DATA TO USE ▸
========================================================================

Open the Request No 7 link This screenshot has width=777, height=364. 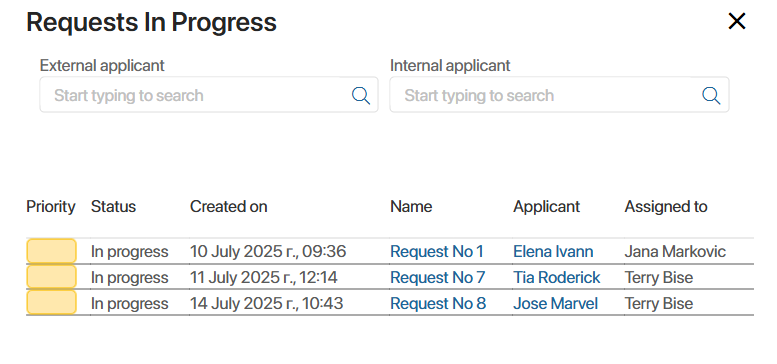tap(438, 277)
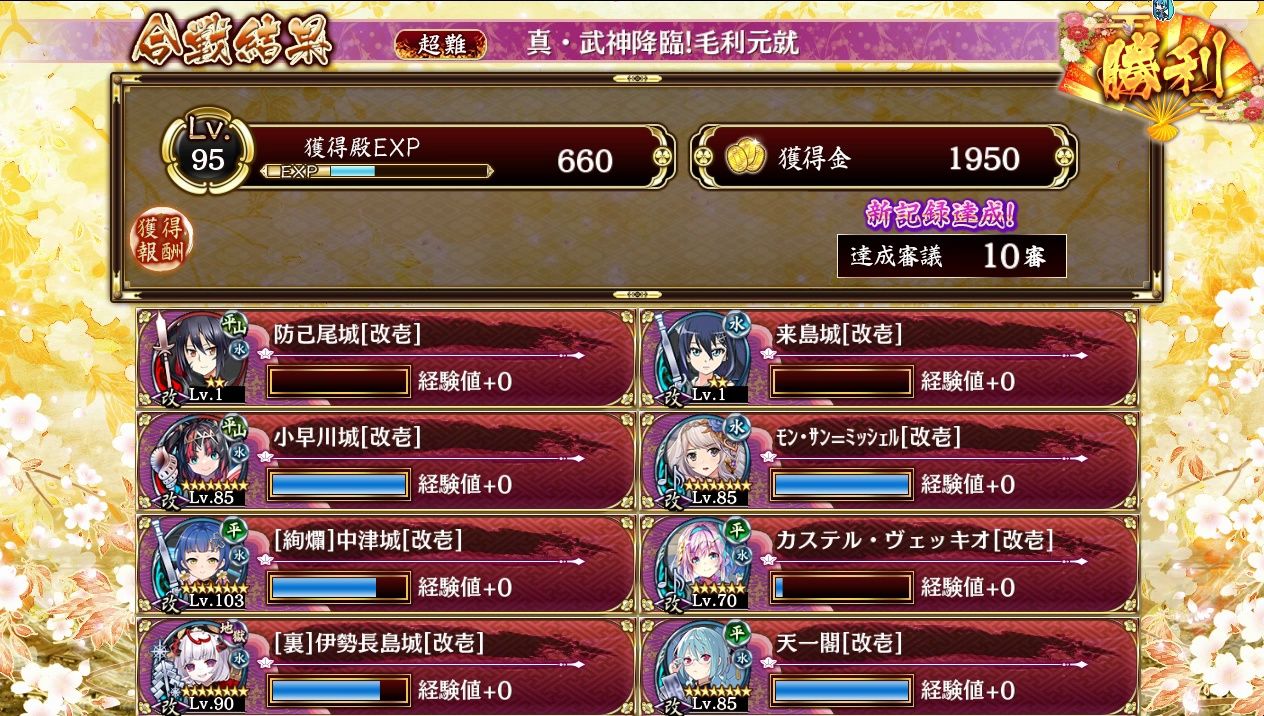Select 天一閣 character portrait
Image resolution: width=1264 pixels, height=716 pixels.
coord(701,666)
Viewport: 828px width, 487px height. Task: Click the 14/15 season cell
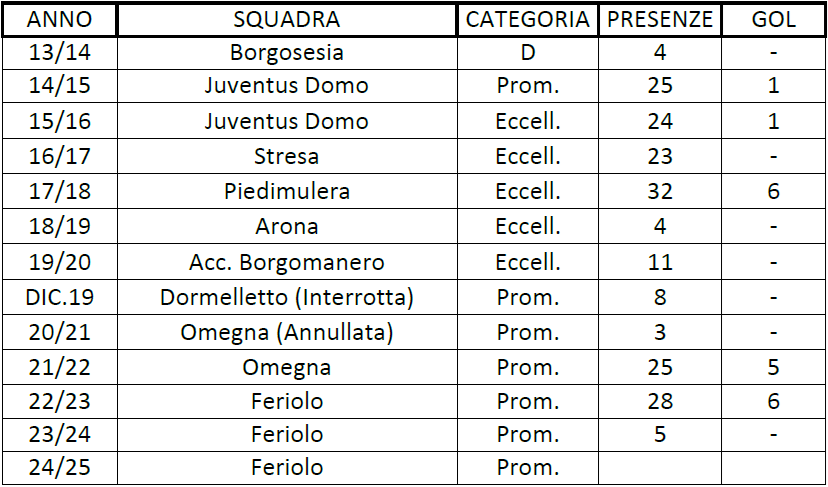(x=59, y=86)
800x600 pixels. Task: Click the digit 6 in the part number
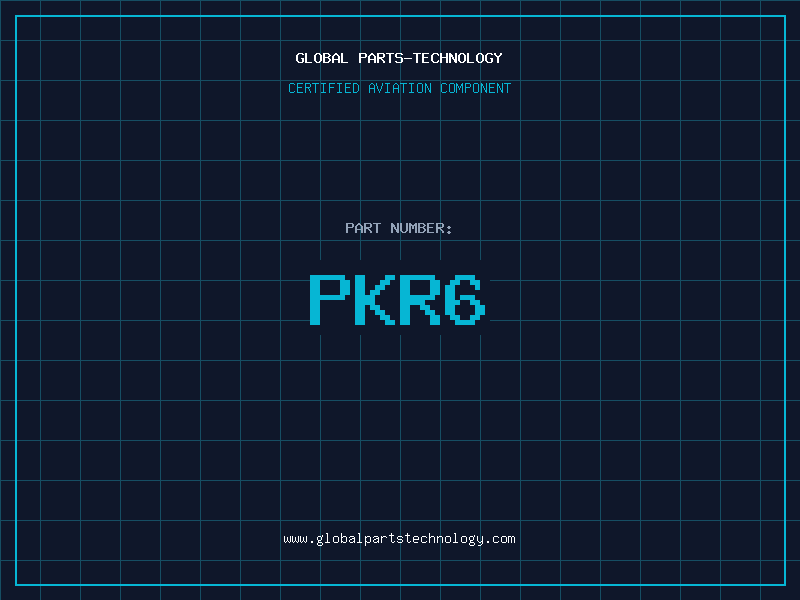pyautogui.click(x=465, y=300)
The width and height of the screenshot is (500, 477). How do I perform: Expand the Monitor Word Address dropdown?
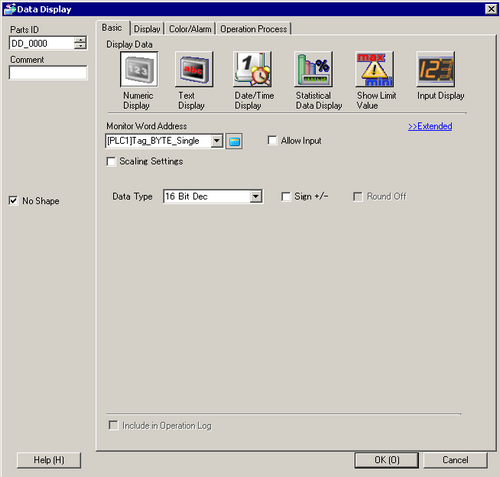[217, 141]
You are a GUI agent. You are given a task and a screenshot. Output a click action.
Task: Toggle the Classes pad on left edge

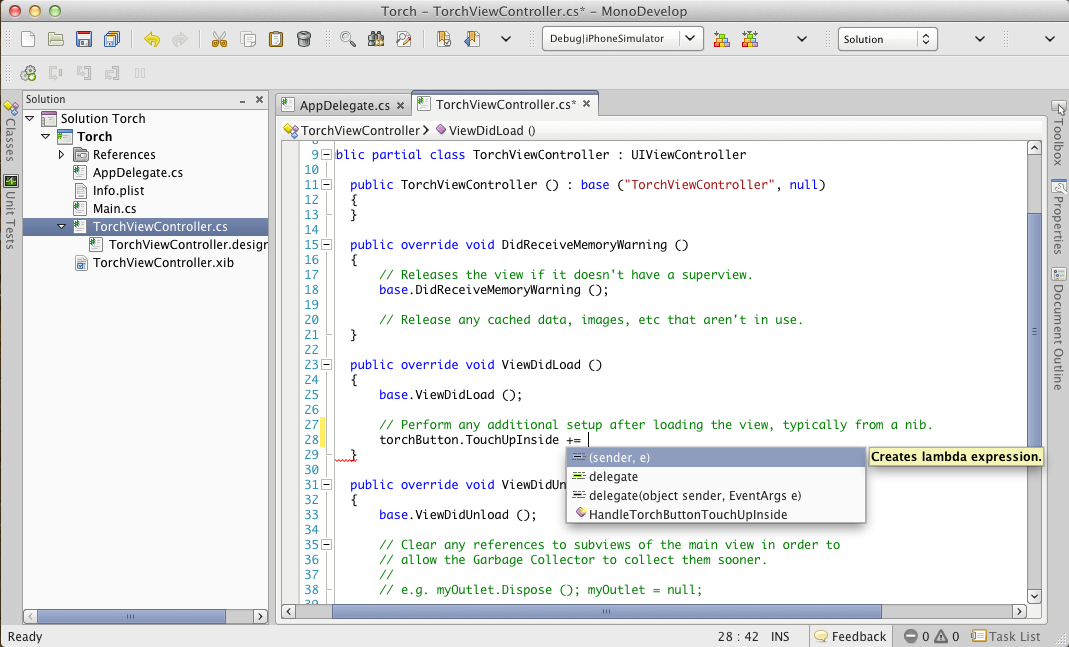(x=10, y=135)
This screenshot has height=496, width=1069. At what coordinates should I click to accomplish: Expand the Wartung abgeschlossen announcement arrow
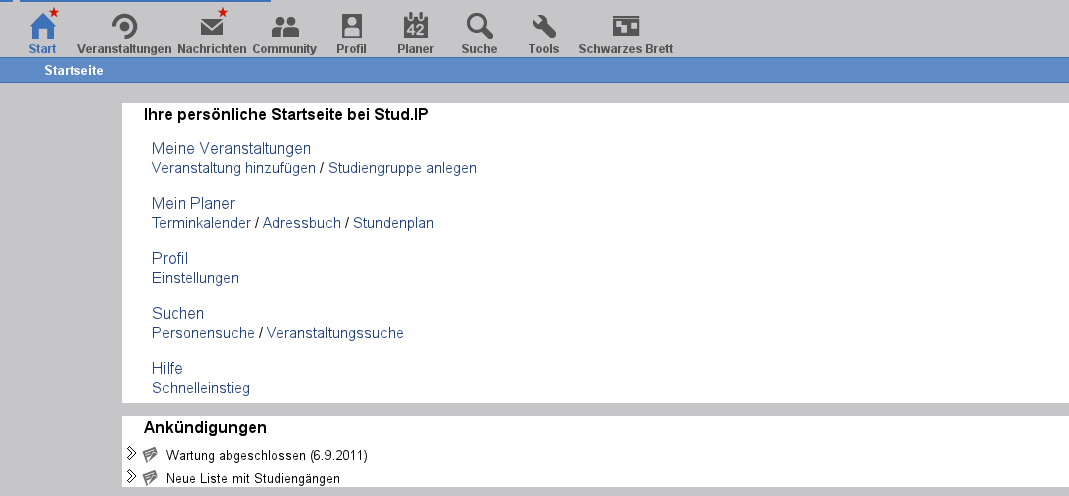(x=132, y=453)
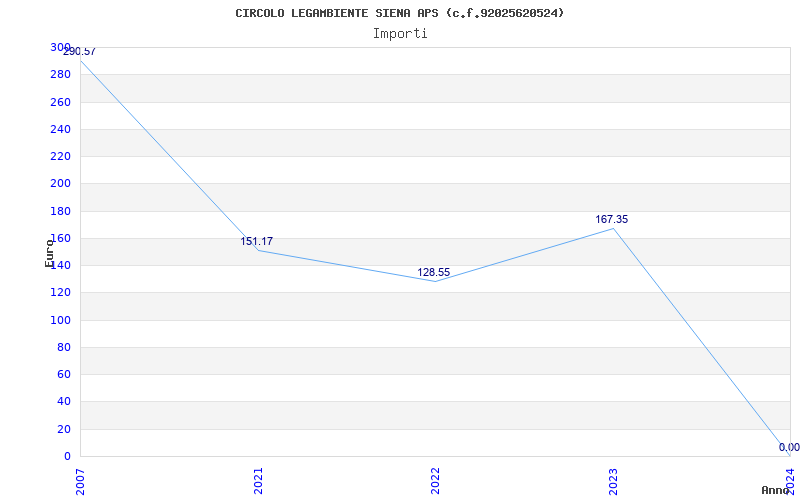Click the 0.00 data point label
The height and width of the screenshot is (500, 800).
[x=789, y=447]
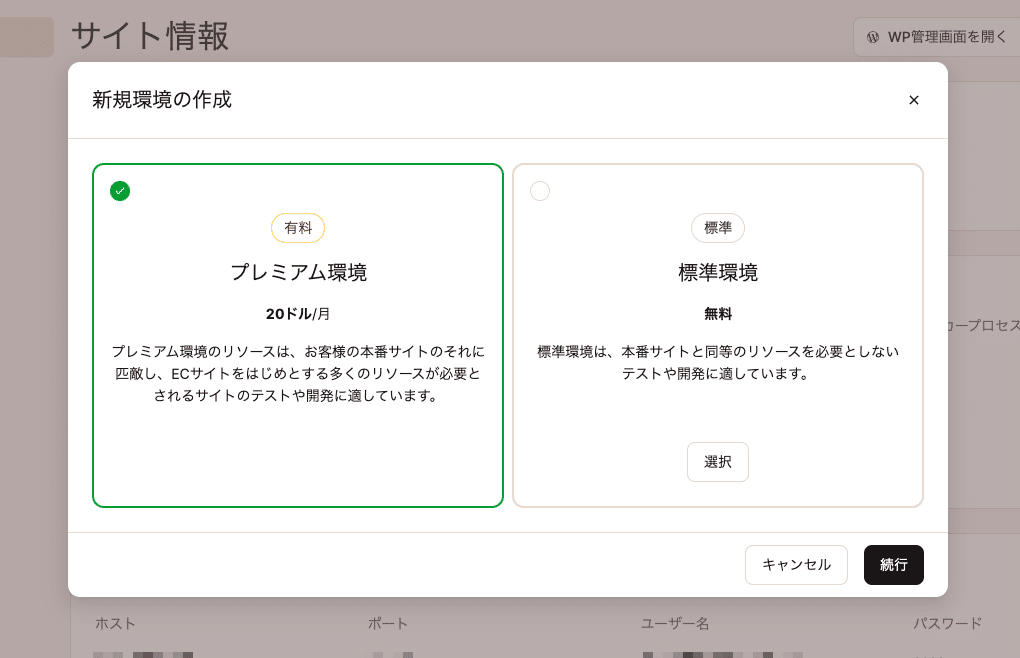1020x658 pixels.
Task: Select the 標準環境 card
Action: [x=717, y=461]
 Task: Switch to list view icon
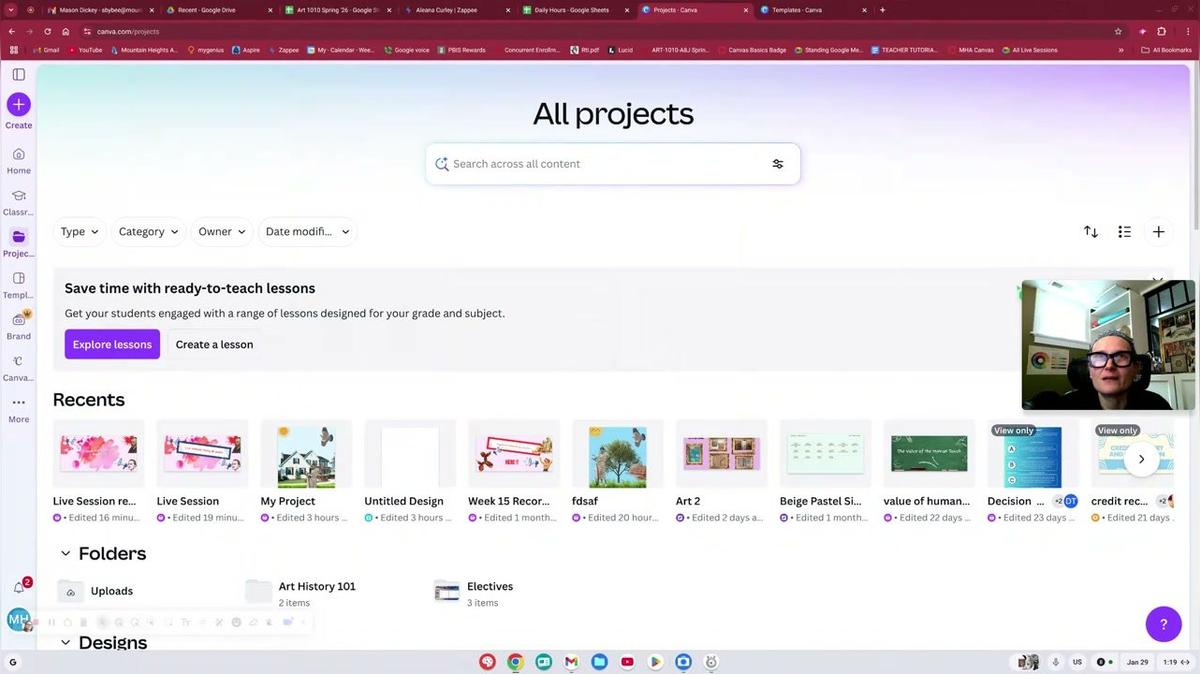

========================================================================

PROBLEM DETAILS ▸
Only the lines from the one containing "This screenshot has height=496, width=1069." through the final line of the data are to be written out, exactly as they stand and without pictures.

RESULT OF THE TASK ▸
This screenshot has height=496, width=1069. At what coordinates should I click to accomplish: Expand the Wartung abgeschlossen announcement arrow
(x=132, y=453)
Click the 0.00 data point label
The height and width of the screenshot is (500, 800).
[x=789, y=447]
1020x658 pixels.
Task: Select the 標準環境 card
Action: [x=717, y=461]
 Task: Switch to list view icon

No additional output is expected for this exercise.